Уборщик моей каюты, человек почтенного возраста, все-таки передал мне, что блестящие колониальные офицеры поклялись с бокалами в руках при первом удобном случае дать мне по физиономии и потом выкинуть за борт. Когда я его спросил: за что? — он мне этого сказать не мог и спросил меня в свою очередь, что же я сделал, что дошел до такого положения. Мы так и остались в недоумении. Рожа у меня гнусная, вот и все.

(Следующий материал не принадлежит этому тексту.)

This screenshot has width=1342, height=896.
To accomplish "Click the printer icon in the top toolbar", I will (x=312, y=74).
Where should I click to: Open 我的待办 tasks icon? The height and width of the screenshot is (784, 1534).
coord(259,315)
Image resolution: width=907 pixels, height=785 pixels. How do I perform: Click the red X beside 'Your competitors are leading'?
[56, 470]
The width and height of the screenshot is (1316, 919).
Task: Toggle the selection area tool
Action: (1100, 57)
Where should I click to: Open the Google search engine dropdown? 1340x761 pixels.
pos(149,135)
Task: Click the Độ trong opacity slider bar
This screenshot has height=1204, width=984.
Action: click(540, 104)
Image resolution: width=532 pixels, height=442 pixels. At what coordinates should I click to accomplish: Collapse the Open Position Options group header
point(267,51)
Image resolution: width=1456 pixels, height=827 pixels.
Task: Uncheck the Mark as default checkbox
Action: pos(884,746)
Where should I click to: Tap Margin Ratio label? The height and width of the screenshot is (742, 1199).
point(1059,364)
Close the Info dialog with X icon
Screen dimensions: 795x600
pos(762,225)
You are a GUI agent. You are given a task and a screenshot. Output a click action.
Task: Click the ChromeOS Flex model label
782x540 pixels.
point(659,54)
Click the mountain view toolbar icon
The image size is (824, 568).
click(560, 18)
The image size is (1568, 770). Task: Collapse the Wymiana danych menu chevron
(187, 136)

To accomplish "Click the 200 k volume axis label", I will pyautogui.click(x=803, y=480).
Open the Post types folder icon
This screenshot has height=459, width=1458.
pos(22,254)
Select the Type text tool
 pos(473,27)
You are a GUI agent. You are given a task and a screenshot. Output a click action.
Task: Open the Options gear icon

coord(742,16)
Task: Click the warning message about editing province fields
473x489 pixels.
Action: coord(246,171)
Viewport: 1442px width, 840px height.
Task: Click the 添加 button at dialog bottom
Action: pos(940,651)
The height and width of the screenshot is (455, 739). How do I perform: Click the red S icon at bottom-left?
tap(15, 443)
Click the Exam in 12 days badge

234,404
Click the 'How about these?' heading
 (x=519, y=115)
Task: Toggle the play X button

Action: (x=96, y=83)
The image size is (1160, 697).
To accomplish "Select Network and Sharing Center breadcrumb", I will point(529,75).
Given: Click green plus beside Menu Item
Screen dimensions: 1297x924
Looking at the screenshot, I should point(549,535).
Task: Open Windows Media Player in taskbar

Нет, уж в другой раз меня ни за что не уговорить путешествовать с людьми, которым так трудно потрафить. Правда, им до такой степени нечего было делать, сидя взаперти целый месяц, что страсти разгорались из-за пустяка. Кроме того, ведь и в повседневной жизни, если подумать, не меньше ста человек в течение одного обыкновеннейшего дня желают вам смерти; например, все те, которым вы мешаете, когда стоите перед ними в хвосте, ожидая метро; все те, которые проходят мимо вашей квартиры и у которых квартиры нет; все те, которые хотят, чтобы вы перестали мочиться, чтобы помочиться самим; наконец, ваши дети и многие другие. К этому привыкаешь. На пароходе эта торопливость заметней, и оттого она еще больше мешает.